%%

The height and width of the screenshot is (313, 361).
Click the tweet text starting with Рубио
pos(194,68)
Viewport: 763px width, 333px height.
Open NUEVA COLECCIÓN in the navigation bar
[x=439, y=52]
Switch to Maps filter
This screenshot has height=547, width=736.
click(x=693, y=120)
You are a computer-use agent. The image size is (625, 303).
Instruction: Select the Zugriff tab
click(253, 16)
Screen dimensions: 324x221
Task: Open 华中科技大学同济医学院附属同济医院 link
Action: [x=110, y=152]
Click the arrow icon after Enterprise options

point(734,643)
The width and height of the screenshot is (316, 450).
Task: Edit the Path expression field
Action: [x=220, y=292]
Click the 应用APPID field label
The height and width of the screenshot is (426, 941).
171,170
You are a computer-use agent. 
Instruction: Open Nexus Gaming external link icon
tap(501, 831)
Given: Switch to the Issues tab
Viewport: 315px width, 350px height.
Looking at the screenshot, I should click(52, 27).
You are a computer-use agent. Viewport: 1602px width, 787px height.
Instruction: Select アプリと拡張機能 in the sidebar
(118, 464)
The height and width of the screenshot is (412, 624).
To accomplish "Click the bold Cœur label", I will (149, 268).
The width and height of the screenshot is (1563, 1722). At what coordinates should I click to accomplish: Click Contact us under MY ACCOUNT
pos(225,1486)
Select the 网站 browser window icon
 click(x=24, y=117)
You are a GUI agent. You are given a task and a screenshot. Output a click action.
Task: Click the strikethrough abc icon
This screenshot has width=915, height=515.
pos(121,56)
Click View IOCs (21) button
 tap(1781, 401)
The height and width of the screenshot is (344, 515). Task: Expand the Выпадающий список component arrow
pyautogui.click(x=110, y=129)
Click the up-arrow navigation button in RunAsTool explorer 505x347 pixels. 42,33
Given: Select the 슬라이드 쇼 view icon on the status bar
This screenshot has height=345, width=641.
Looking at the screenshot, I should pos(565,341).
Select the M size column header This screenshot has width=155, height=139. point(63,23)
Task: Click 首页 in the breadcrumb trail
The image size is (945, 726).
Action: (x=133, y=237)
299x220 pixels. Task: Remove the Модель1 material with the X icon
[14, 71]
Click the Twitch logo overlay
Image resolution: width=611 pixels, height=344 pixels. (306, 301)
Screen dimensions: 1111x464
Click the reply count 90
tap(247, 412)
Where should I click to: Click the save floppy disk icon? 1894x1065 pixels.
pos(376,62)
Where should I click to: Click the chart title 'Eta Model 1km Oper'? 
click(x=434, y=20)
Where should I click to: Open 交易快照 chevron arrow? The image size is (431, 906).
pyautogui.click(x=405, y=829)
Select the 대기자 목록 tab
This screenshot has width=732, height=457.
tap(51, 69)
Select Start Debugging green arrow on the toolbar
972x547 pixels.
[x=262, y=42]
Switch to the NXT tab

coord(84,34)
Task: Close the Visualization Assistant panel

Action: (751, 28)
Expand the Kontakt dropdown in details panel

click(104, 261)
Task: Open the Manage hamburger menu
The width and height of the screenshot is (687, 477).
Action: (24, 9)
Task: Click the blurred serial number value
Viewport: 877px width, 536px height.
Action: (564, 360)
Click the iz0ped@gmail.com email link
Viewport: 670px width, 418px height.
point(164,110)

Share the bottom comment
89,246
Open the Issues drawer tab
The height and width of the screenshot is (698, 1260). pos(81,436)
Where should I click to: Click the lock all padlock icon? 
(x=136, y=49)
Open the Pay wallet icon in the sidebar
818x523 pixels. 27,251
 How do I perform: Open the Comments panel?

%%

* [Set problem]:
Copy out the records above, putting "Tickets" wherever "Issues" appears and leaving everything else untouched.

* [Output for this task]:
The height and width of the screenshot is (313, 361).
Click the tweet text starting with Рубио
pos(194,68)
Viewport: 763px width, 333px height.
Open NUEVA COLECCIÓN in the navigation bar
[x=439, y=52]
Switch to Maps filter
This screenshot has height=547, width=736.
click(x=693, y=120)
You are a computer-use agent. The image size is (625, 303).
Instruction: Select the Zugriff tab
click(253, 16)
Screen dimensions: 324x221
Task: Open 华中科技大学同济医学院附属同济医院 link
Action: [x=110, y=152]
Click the arrow icon after Enterprise options

point(734,643)
The width and height of the screenshot is (316, 450).
Task: Edit the Path expression field
Action: [x=220, y=292]
Click the 应用APPID field label
The height and width of the screenshot is (426, 941).
171,170
You are a computer-use agent. 
Instruction: Open Nexus Gaming external link icon
tap(501, 831)
Given: Switch to the Tickets tab
Viewport: 315px width, 350px height.
Looking at the screenshot, I should click(52, 27).
You are a computer-use agent. Viewport: 1602px width, 787px height.
Instruction: Select アプリと拡張機能 in the sidebar
(118, 464)
The height and width of the screenshot is (412, 624).
To accomplish "Click the bold Cœur label", I will (149, 268).
The width and height of the screenshot is (1563, 1722). At what coordinates should I click to accomplish: Click Contact us under MY ACCOUNT
pos(225,1486)
Select the 网站 browser window icon
 click(x=24, y=117)
You are a GUI agent. You are given a task and a screenshot. Output a click action.
Task: Click the strikethrough abc icon
This screenshot has width=915, height=515.
pos(121,56)
Click View IOCs (21) button
 tap(1781, 401)
The height and width of the screenshot is (344, 515). Task: Expand the Выпадающий список component arrow
pyautogui.click(x=110, y=129)
Click the up-arrow navigation button in RunAsTool explorer 505x347 pixels. 42,33
Given: Select the 슬라이드 쇼 view icon on the status bar
This screenshot has height=345, width=641.
Looking at the screenshot, I should pos(565,341).
Select the M size column header This screenshot has width=155, height=139. point(63,23)
Task: Click 首页 in the breadcrumb trail
The image size is (945, 726).
Action: (x=133, y=237)
299x220 pixels. Task: Remove the Модель1 material with the X icon
[14, 71]
Click the Twitch logo overlay
Image resolution: width=611 pixels, height=344 pixels. (306, 301)
Screen dimensions: 1111x464
Click the reply count 90
tap(247, 412)
Where should I click to: Click the save floppy disk icon? 1894x1065 pixels.
pos(376,62)
Where should I click to: Click the chart title 'Eta Model 1km Oper'? 
click(x=434, y=20)
Where should I click to: Open 交易快照 chevron arrow? The image size is (431, 906).
pyautogui.click(x=405, y=829)
Select the 대기자 목록 tab
This screenshot has width=732, height=457.
tap(51, 69)
Select Start Debugging green arrow on the toolbar
972x547 pixels.
[x=262, y=42]
Switch to the NXT tab

coord(84,34)
Task: Close the Visualization Assistant panel

Action: (751, 28)
Expand the Kontakt dropdown in details panel

click(104, 261)
Task: Open the Manage hamburger menu
The width and height of the screenshot is (687, 477).
Action: (24, 9)
Task: Click the blurred serial number value
Viewport: 877px width, 536px height.
Action: (564, 360)
Click the iz0ped@gmail.com email link
Viewport: 670px width, 418px height.
point(164,110)

Share the bottom comment
89,246
Open the Tickets drawer tab
The height and width of the screenshot is (698, 1260). pos(81,436)
Where should I click to: Click the lock all padlock icon? 
(x=136, y=49)
Open the Pay wallet icon in the sidebar
818x523 pixels. 27,251
 How do I perform: Open the Comments panel?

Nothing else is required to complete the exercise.